On Saturday 6 May, to coincide with the official start of the "game-bird" hunting season, Auckland Animal Action will be staging a dawn protest combined with bird rescue at a popular South Auckland hunting site.

Each year thousands of birds including ducks, Pukekos, geese, swans, quails and pheasants are shot during the hunting season and are left severely injured. Some wounded birds may be retrieved by hunters and killed via neck breaking or with close range gunshots. However, many birds will manage to escape, dying a slow death in the wilderness and becoming an easy target for predation due to their deteriorated

Auckland Animal Action spokesperson Deirdre Sims says, "We are opposed to
hunting because it is promoting violence, a disregard for animal welfare and irresponsible gun use. As New Zealander's, we should be very concerned that natives such as Pukekos and the New Zealand Grey Duck, are considered "game-birds" and can be hunted, while other natives, such as the Grey Teal Duck, are protected species yet are often shot and killed despite their endangered status."

"Game-bird" hunting is an issue which is increasingly drawing the attention and scrutiny of the New Zealand public. While approximately forty thousand shooters will besiege wetland habitats around the nation at the start of the hunting season this weekend, Fish and Game New Zealand director Bryce Johnson has recently stated in the media that the future of hunting as it is known in New Zealand is not guaranteed.
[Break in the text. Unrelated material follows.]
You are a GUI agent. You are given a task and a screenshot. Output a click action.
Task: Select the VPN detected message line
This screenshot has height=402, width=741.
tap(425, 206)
Fish and Game are using their website to fervently encourage women and children to take up the bloodsport in an attempt to boost the declining numbers and public profile of hunters in this "current political climate" where blasting an innocent bird out of the sky with a shotgun is called into question.

"Fish and Game's attempts to lure women and children into this violent bloodsport simply exposes the overall feeling of the New Zealand public - which is that our wildlife should be celebrated and preserved, not wounded, maimed and killed in the name of sport," says Ms Sims.